Bei den anderen Gruppen ist die Anpassung zwar geringer: Bei Protonenpumpenhemmern, Statinen, Setronen, Alpha- und Betablockern sowie Fluorchinolonen und Bisphosphonaten werden die Preise zwischen 16 und 31 Prozent gekürzt. Doch Ecker weist darauf hin, dass die Preise in acht der jetzt betroffenen Festbetragsgruppen bereits vor zwei Jahren um durchschnittlich bis zu 50 Prozent gesenkt wurden.
Für den Preis, den die Kassen für ein Arzneimittel zahlen, spielt der Festbetrag nur in den seltensten Fällen eine Rolle. Denn die meisten Wirkstoffe fallen ohnehin unter Rabattverträge. Direkt betroffen sind aber die Apotheken: Sie müssen mit Lagerwertverlusten rechnen, die die Hersteller in solchen Fällen oft nicht ausgleichen. Außerdem verlieren sie Marge bei den betroffenen Produkten, denn ihre Spanne richtet sich nach dem Listenpreis. Die Festbetragssenkung bei Olmesartan führt beispielsweise dazu, dass die 3-prozentige Marge nur noch 60 Cent statt 2,60 Euro bringt – sofern die Hersteller mitziehen.
Allerdings haben Daiichi Sankyo und Berlin Chemie bereits angekündigt, ihre Preise für Olmetec und Votum nicht abzusenken. Das bedeutet, dass die Patienten die Differenz aus eigener Tasche zahlen müssen – bei der Großpackung der 40mg-Variante summieren sich Zu- und Aufzahlung auf 86,17 Euro.

◆ Verständnis prüfen ◆
1. Beantworte anhand des Textes über Festbeträge für Arzneimittel diese Fragen:
(a) Um wie viel Prozent werden die Preise bei Protonenpumpenhemmern, Statinen, Setronen, Alpha- und Betablockern sowie Fluorchinolonen und Bisphosphonaten gekürzt?
(b) Wonach richtet sich die Spanne der Apotheken?
(c) Welche beiden Hersteller haben angekündigt, ihre Preise für Olmetec und Votum nicht abzusenken?
2. Führe den Text über Festbeträge für Arzneimittel nach seinem letzten Satz weiter.

◆ Auszüge der Daten ◆

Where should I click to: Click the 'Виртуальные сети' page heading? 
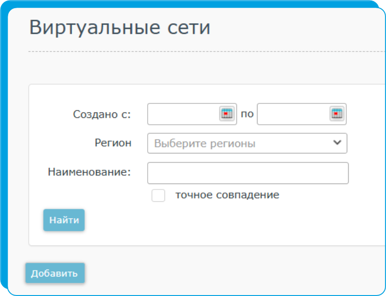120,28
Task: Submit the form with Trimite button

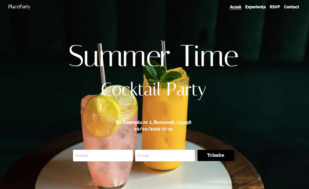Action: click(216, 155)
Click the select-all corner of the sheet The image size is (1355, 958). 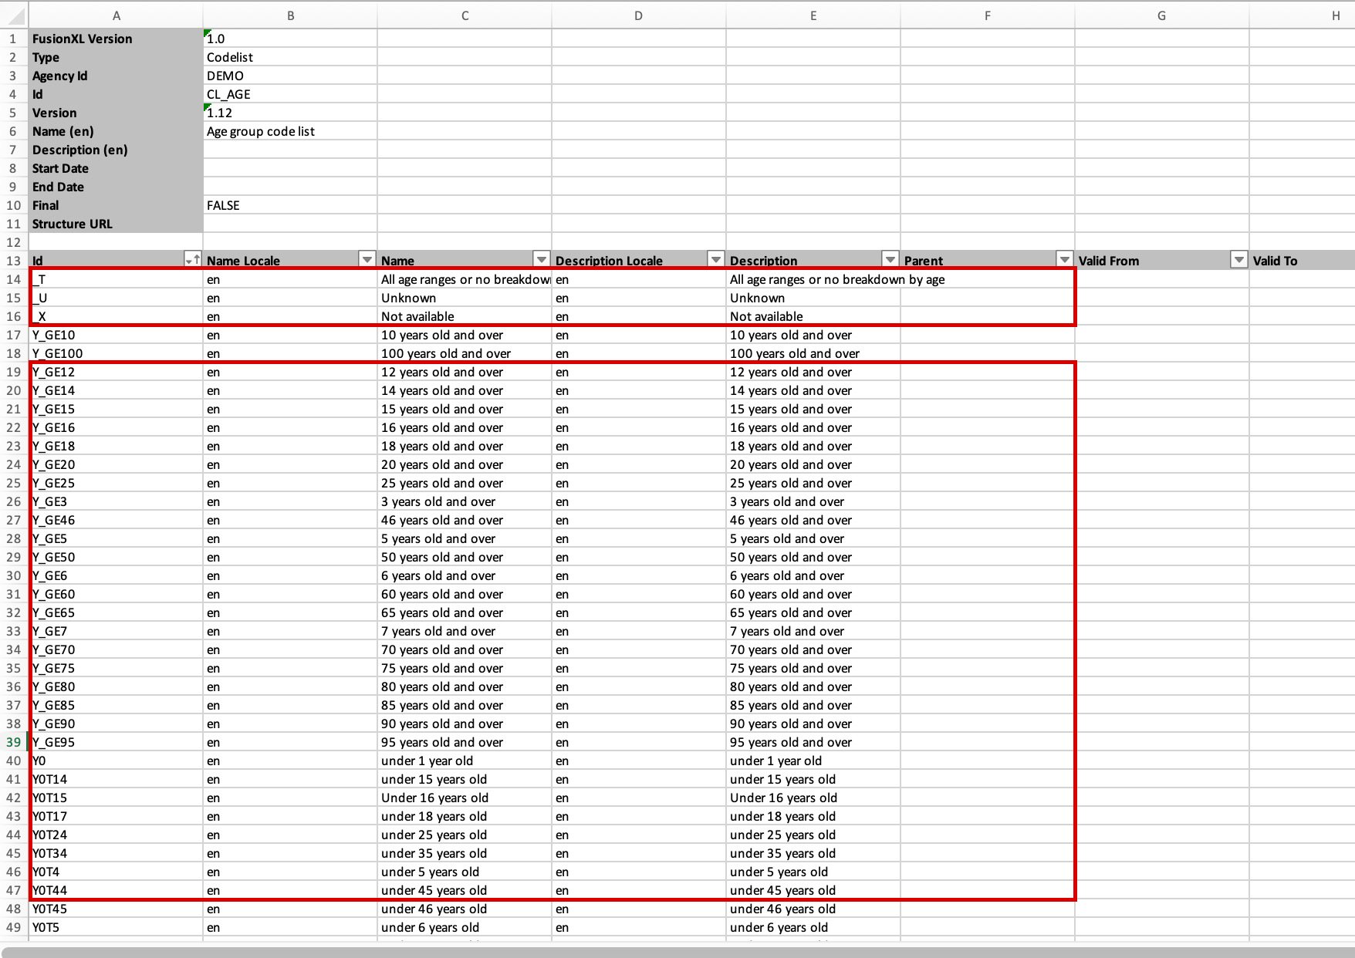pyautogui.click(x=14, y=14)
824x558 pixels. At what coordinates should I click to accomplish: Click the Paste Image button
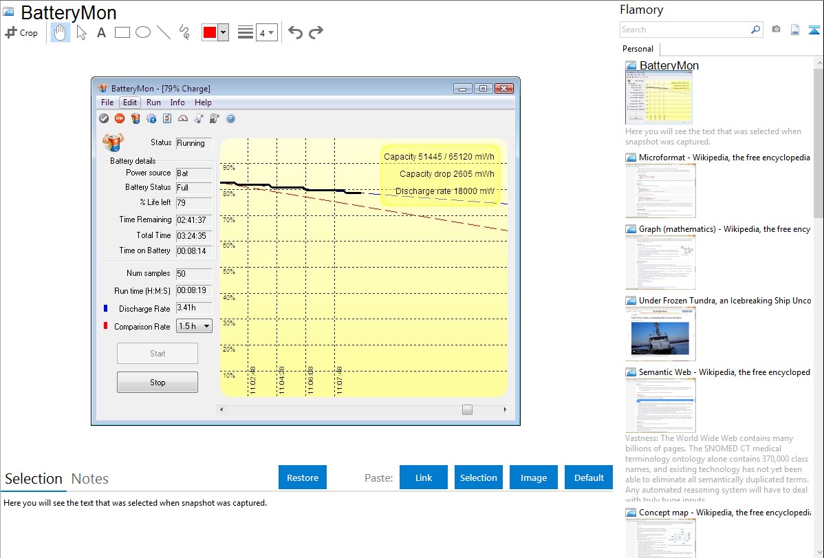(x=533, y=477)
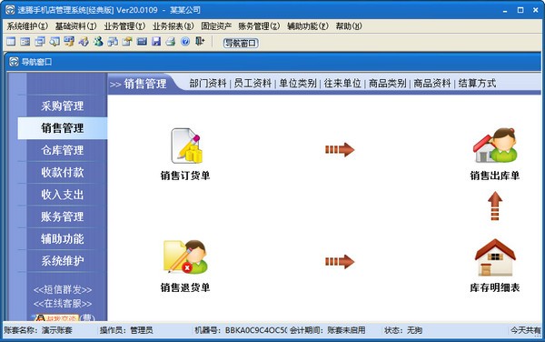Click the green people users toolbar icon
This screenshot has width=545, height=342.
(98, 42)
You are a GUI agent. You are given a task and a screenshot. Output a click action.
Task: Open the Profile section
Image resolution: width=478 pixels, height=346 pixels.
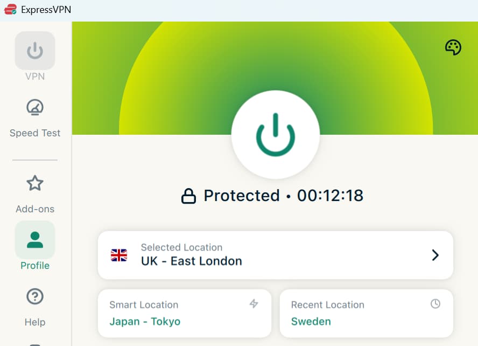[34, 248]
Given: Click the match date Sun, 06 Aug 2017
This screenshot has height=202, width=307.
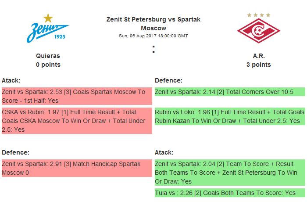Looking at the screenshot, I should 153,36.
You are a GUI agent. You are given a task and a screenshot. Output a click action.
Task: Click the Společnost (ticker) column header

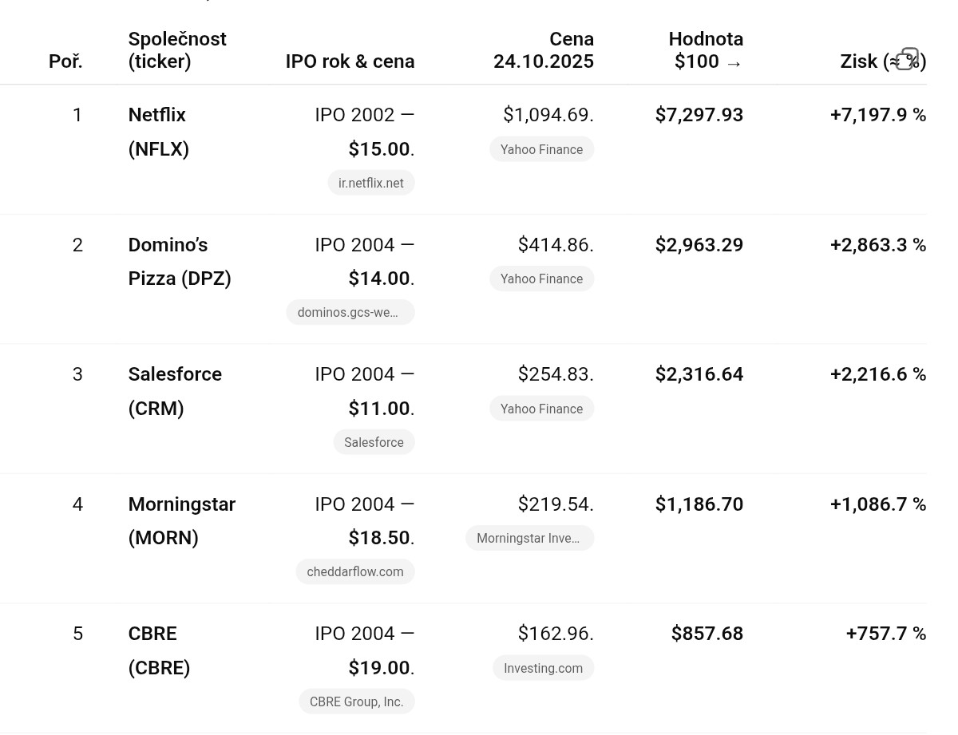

◆ Antworten je Aufgabe ◆
1.
(a) Zwischen 16 und 31 Prozent.
(b) Nach dem Listenpreis.
(c) Daiichi Sankyo und Berlin Chemie.

2.
Der Blutdrucksenker ist nicht der einzige Wirkstoff aus seiner Gruppe, der zu Diskussionen am HV-Tisch führen könnte. Spannend wird, wie sich die Anbieter von Eprosartan verhalten. Das Original, Teveten von Abbott, kostet 96,76 Euro. Neben den entsprechenden Reimporten gibt es Generika nur von CT (71,13 Euro) sowie Ratiopharm und Aristo (je 68,84 Euro). Sollten die Firmen ihre Preise nicht auf 30,33 Euro senken, drohen den Patienten auch hier Mehrkosten von 71,43 Euro, 45,80 Euro beziehungsweise 43,51 Euro. Laut Arzneiverordnungsreport wurde der Wirkstoff zuletzt 157.000 Mal auf Kassenrezept verordnet.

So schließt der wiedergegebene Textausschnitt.